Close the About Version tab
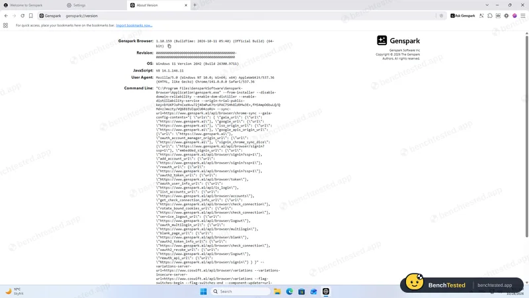This screenshot has height=298, width=529. coord(186,5)
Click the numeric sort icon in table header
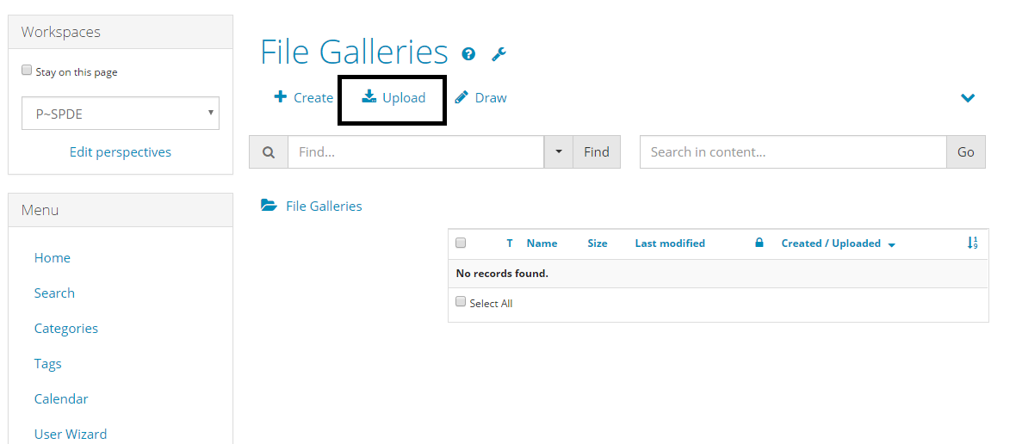1016x444 pixels. coord(972,244)
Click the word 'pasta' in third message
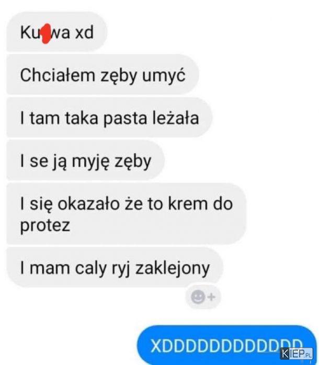 126,118
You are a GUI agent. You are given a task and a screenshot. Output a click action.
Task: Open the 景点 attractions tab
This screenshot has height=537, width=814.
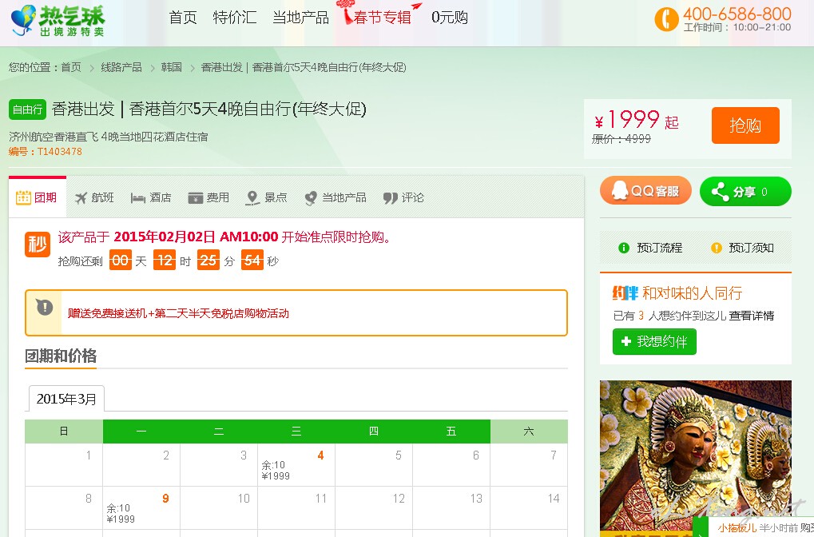[267, 197]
· · · ·
WORK TO COMPLETE:
All of the listing should be transcribed exactly, but none of its images.

THE COMPLETED TASK:
Close the About Version tab
This screenshot has height=298, width=529. coord(186,5)
Click the numeric sort icon in table header
1016x444 pixels. coord(972,244)
Click the word 'pasta' in third message
 126,118
You are a GUI agent. You are given a task and a screenshot. Output a click action.
Task: Open the 景点 attractions tab
This screenshot has height=537, width=814.
[267, 197]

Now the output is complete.